BHOC: GREEN LANTERN #119

The cover to this issue of GREEN LANTERN bugs my eye in a way that it didn’t when I first bought it back in 1979. Having spent time working with John Romita Sr., who was attuned to every discontinuity in spatial relationships on a cover and made me similarly sensitive to them, it bugs me tremendously that the bowstring to Green Arrow’s bow is positioned in front of his hat, when it must be further back into space than that, even if it was newly-fired. That overlap is about all that I can focus on here. It’s not a terrific cover even without that, with both characters soliloquizing in the time it’s taking for the falling high-rise worker to plummet earthward. So I can’t say that I think it’s very effective. It certainly doesn’t especially make me want to crack it open and see what happens. And yet, that’s just what we’re going to do.

I feel like we’ve covered my feelings toward the GREEN LANTERN series at length by this point, but just to quickly reiterate; I loved the character, had ever since he was running as a back-up feature in THE FLASH. And so I bought his book every month without fail. However, the creators working on it, in particular writer Denny O’Neil, were more interested in earthbound conflicts than star-spanning ones, and so focused heavily on co-star Green Arrow to the detriment of the theoretical lead, Hal Jordan. This would only become more pronounced whenever Black Canary was also in a story, which was often. I continued my regular patronage, but I was less than satisfied with what I was getting.

It didn’t really help that O’Neil was making Hal a bit of a cad. He’d taken up a romance with Kari Limbo, who had been recently-killed substitute Green lantern Guy Gardner’s fiancée. I mean, Guy wasn’t even cold in the ground and these two were hooking up. Even at the age of twelve, I knew that there was something fundamentally wrong with this behavior, even as I accepted it because the comic I was reading told me that was what happened. The story this issue opens with Hal and Kari canoodling in her home. Hal’s attention is drawn to a piece of pottery that Kari tells him has been in her family’s possession for almost a thousand years. But as Hal goes to pick it up, he’s zap[ped back–the pottery has resonated with his power ring, causing a jolt of energy that shatters the piece, revealing a strange object concealed within.

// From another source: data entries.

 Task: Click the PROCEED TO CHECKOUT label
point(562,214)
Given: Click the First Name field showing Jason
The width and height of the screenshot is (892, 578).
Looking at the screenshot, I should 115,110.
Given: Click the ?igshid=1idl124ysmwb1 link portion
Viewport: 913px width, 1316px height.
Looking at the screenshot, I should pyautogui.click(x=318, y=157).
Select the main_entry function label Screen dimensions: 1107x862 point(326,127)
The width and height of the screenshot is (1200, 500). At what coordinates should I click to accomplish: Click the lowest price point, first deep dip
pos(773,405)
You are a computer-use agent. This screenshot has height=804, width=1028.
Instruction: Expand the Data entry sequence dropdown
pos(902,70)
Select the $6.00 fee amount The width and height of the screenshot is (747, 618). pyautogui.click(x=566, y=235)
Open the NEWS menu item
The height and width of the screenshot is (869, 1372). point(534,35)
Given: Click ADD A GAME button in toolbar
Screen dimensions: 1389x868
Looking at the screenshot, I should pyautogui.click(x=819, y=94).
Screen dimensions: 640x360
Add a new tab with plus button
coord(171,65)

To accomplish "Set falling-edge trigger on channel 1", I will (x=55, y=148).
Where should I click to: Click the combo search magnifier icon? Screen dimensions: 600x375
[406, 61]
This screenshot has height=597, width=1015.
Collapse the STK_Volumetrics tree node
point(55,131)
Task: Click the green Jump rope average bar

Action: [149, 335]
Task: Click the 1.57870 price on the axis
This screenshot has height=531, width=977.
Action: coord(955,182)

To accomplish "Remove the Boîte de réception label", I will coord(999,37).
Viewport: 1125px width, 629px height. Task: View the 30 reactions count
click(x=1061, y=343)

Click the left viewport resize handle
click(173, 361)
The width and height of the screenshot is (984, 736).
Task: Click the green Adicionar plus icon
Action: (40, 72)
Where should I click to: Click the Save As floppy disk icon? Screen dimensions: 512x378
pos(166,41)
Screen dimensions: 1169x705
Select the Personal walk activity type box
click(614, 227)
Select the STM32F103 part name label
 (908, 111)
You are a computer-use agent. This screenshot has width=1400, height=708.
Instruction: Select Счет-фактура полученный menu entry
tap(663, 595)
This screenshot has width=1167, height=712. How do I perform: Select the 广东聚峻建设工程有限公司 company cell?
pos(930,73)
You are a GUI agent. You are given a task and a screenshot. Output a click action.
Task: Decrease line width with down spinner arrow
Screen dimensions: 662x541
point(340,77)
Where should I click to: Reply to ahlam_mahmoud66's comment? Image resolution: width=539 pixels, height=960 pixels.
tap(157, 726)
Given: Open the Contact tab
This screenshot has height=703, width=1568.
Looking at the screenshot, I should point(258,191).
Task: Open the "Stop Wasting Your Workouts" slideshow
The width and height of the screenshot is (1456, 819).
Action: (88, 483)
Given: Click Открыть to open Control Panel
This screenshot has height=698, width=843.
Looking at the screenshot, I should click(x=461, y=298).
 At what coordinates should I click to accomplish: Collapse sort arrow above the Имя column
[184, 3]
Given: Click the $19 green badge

Because Kari Limbo is a comic book psychic, she’s able to pick up strange mental impressions from the revealed item. They show her a group of starships falling into the gravity well of Saturn to their destruction. Believing in Kari’s abilities, Hal swiftly charges his ring and sets off into space in the hopes of finding this space convoy and preventing disaster. Meanwhile, in a subplot that takes up a lot of space, Oliver Queen and Dinah Lance are on the hunt for a particular ingredient for Ollie’s famous chili. However, the entire neighborhood supply has been bought up by a Mrs. Vorpal, despite the fact that even a teaspoon is enough to provide a dangerous level of heat. As the pair follows the woman’s trail hoping to be able to get a supply of the stuff for themselves as well, they learn that she’s also purchased a pound of rat poison. So something weird is going on.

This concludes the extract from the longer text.